Based on Thomas Maier’s biography of the same name, Showtime’s ‘Masters of Sex’ is still topping reviews well into its sophomore season. The period drama follows the lives of two revolutionary scientists in the late 1950’s, James Masters and Virginia Johnson, and their groundbreaking study of human sexuality.
But while sex sells, there is certainly more driving the success of the show. First, for a headliner show about sex, ‘Masters’ is being proclaimed as one of the most progressive programs available, and it really is. The show is being hailed as a feminist revelation, and having Lizzy Caplan of Mean Girls fame hasn’t hurt in that respect. A single mother of two balancing work and a driving focus on her scientific work, Caplan’s Johnson is pragmatic, independent and wholly believable. Her standout performance is shared by a cast of other rounded-out women. With Sarah Silverman joining the cast as Helen, who shares a lesbian romance with lover Betty (played by Annaleigh Ashford), the show is one of the first where women and the sexual “outliers” have more screen time than the heterosexual men. The historical exploration of gay sexuality with the character of Barton Scully, played by Beau Bridges, is dark and definitive. In an attempt to renew his relationship with his wife, the closeted husband undergoes shock therapy, a practice typical of the time, in order to extricate his homosexual instincts. The treatment is shown as something entirely normal, for an age that’s younger than people walking the earth. At times, the understandings of sex and humanity seem juvenile, and its easy to dismiss them as ignorant. But what the show does so beautifully is a measurement of progress. Scully’s wife has trouble describing an orgasm, because she’s never had one. Another couple enters Masters office with the issue of infertility. In a comic scene, Johnson needs to explain the practice of sex, because simply “lying with each other” does not produce a child. Measurement of educational, scientific, and sexual progress is at the heart of the show.
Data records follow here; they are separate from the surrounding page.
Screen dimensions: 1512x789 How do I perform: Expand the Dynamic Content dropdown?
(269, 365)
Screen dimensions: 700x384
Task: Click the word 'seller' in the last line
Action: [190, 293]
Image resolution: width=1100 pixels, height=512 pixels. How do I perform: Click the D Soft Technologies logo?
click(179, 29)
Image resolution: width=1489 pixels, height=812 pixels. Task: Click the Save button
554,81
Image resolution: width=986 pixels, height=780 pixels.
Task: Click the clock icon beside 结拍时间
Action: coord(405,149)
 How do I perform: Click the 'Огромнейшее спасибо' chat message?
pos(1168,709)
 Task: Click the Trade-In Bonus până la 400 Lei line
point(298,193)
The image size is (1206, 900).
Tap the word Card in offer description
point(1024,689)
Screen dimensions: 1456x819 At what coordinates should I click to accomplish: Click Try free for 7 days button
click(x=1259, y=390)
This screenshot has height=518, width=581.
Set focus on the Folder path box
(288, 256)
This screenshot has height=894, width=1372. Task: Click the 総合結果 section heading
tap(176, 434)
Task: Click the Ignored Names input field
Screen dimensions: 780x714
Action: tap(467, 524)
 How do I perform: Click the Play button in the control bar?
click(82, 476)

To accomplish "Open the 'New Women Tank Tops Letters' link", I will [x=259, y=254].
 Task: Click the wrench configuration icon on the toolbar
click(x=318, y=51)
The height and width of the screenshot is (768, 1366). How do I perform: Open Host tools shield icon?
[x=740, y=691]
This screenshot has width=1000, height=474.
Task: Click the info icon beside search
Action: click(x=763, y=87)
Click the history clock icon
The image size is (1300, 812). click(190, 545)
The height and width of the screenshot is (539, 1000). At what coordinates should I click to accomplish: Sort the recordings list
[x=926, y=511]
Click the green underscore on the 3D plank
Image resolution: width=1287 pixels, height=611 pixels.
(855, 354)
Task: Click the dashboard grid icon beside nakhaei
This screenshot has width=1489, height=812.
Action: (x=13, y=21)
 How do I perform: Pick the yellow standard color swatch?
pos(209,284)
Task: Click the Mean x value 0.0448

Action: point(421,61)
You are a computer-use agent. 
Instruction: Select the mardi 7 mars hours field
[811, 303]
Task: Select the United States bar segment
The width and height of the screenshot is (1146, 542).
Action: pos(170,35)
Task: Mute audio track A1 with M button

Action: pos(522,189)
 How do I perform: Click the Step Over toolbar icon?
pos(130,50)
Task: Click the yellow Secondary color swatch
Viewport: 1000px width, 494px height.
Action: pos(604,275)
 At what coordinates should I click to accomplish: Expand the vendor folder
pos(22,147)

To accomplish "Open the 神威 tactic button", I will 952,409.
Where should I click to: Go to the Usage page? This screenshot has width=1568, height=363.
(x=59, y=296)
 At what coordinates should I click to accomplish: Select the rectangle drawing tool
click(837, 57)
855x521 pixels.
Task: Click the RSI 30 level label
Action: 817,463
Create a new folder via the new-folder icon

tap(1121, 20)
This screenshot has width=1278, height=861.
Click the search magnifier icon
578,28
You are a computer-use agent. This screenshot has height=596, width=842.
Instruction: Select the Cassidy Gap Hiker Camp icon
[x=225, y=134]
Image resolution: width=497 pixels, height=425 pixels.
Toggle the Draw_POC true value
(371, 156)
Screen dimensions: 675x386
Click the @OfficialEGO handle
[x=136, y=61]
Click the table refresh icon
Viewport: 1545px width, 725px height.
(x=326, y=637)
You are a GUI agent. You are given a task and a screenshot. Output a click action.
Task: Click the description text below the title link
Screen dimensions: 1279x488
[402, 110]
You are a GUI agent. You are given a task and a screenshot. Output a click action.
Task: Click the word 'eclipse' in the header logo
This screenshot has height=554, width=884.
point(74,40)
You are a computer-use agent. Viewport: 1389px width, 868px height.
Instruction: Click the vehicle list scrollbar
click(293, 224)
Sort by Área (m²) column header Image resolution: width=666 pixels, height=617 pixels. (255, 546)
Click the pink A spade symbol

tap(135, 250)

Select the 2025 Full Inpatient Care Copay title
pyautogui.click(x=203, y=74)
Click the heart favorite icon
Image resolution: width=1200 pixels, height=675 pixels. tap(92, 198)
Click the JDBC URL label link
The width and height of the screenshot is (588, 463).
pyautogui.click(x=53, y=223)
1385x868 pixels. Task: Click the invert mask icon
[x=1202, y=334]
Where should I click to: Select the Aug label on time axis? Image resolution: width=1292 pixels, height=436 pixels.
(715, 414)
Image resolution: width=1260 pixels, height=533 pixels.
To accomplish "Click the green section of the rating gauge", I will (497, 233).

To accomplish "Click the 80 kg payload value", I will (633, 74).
‘Masters’ plays out like a modern stage drama: the sets are minimal, the language is stark, and the success of the show is driven by the strength of the characters. If sex is power, then the drama of the show is driven by who is in control of the scene, which lends to brilliant interactions in dialogue. Every character has something they’re lying to themselves about, whether it’s the justification behind Johnson and Masters’ affair, or a character’s personal sexuality or ignorance thereof.
Then, there’s the actual sex. Each scene acts to provide something other than visual smut. Every single time sex is on the table, it deepens the larger plot line, whether it’s by illustrating the lack of intimacy a closeted gay man has for his wife, or propels the themes of self-deception and power the show explores so densely.
But on top of all of this, ‘Masters’ has utilized television as an educational tool. Sure, most privileged television viewers watching the show have gone through course sex-educational courses. In the first season finale, a very basic list of the study’s very real findings are given significant air time: the anatomy of a female orgasm, the four phases of human response, that homosexuality is not a human illness, that masturbation does not cause illness or insanity (which was, believe it or not, a held belief historically) and that sexual instinct does not dissipate in old age, among a great deal of other things. “This is a scientific study, not a stag film in a frat house,” Masters notes. The original published findings of the work was seen as a liberation of sexuality and human biology, and the relevance of that is still very present. Promoting awareness of the pitfalls of relationships, the patterns of human behavior and the nature of sexuality, and the depths of self-delusion, the show not only rekindles interest in sexual education but explores its ramifications.
‘Masters of Sex’ airs Sundays at 10PM on Showtime.